Energy consumption in India is increasing inexorably, yet most of the existing power generating plants are obsolete and inefficient. Moreover, they emit large amounts of greenhouse gases and other pollutants. India is already the third largest carbon dioxide emitter in the world, following China and the USA. By contrast, power supply in India – in particular in rural areas – falls well short of demand. This energy deficiency is also severely hampering economic development.

That is why Germany is supporting India in making its power supply more technically and economically efficient, and more socially and environmentally sustainable. The focus of development cooperation, therefore, is on promotion of renewable energies. At their government consultations in October 2015, Germany and India agreed to launch a solar energy partnership. Funding for the programme is one billion euros over a five-year period. Under the terms of the partnership, financial support is to go primarily to rooftop solar kits and off-grid electrification in rural areas. Specialists are to be trained up with the skills needed to fit and maintain such installations.

A sizeable loan provided by Germany is helping India to upgrade its network of transmission lines ('green energy corridors'), in order to improve the feed-in of power generated from renewable energy sources (such as solar, wind and hydropower) into the national grid.

Further important goals of development cooperation in this area are to improve energy efficiency, reduce power transmission losses, and reduce power consumption by businesses and private households.

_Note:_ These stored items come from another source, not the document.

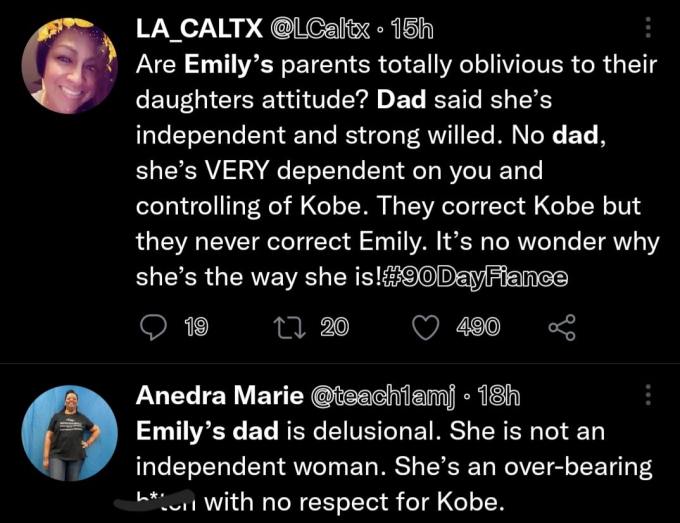Screen dimensions: 680x523
Task: View the 19 replies count
Action: point(196,327)
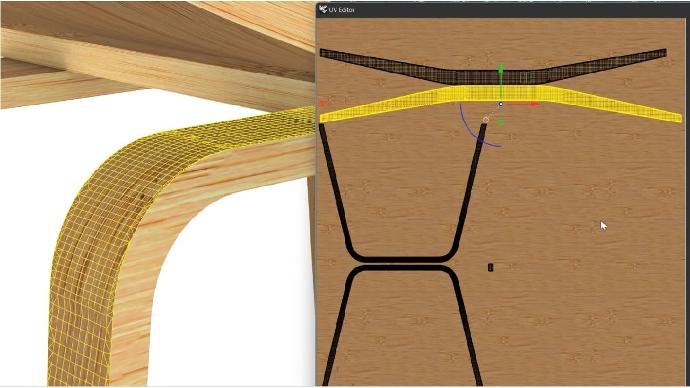Click the UV Editor title bar
Viewport: 690px width, 388px height.
tap(503, 10)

Sustainable urban development

A worker on the construction site of the new metro in New Delhi, India

In 2016, Germany and India agreed to adopt sustainable urban development as a new priority area of their development cooperation work. Currently, around 30 per cent of India's population lives in urban areas; a quarter of this urban population are slum-dwellers, living in very poor conditions. It is estimated that, over the next 15 years, the proportion of urban dwellers will rise to more than 40 per cent of the total population. As a consequence, the Indian government has launched numerous urban development initiatives.

German development cooperation activities in urban areas are concerned with sanitation and wastewater management and with the management of household and industrial waste. Germany also provides advisory services in urban planning and governance to officials at national, state and local levels on matters such as spatial planning, social housing policies and slum modernisation. How to encourage climate-friendly mobility in urban areas is another focus of German involvement in India.


Environmental protection and resource conservation

It is a matter of national and global importance that India protect the quality of its soil, water and air, and that it conserve biodiversity on the Indian sub-continent. To date, however, the Indian government has made only limited progress towards mitigating environmental degradation and the impacts of climate change. Germany's support in this priority area focuses on two fields of action: climate change adaptation in rural areas, and conservation of natural resources and biodiversity.

The aim is to help India develop strategies for climate change adaptation and appropriate financing models. Both strategies and financing are to help ensure that farmers are able to increase their yields and continue to earn a living in the long term, even when climatic conditions change. Furthermore, the German government is also helping the Indian government to enhance the technical content of an employment programme for farm labourers, so that the projects implemented as part of the programme will have a sustained positive impact on the environment.

As regards the conservation of natural resources, the focus is on preserving India's forest, wetland, coastal and marine eco-systems, and their biological diversity, for the future. For example, Germany is supporting India's efforts to set up incentive schemes which will offer financial rewards for people to preserve their local eco-systems and utilise them in a sustainable manner.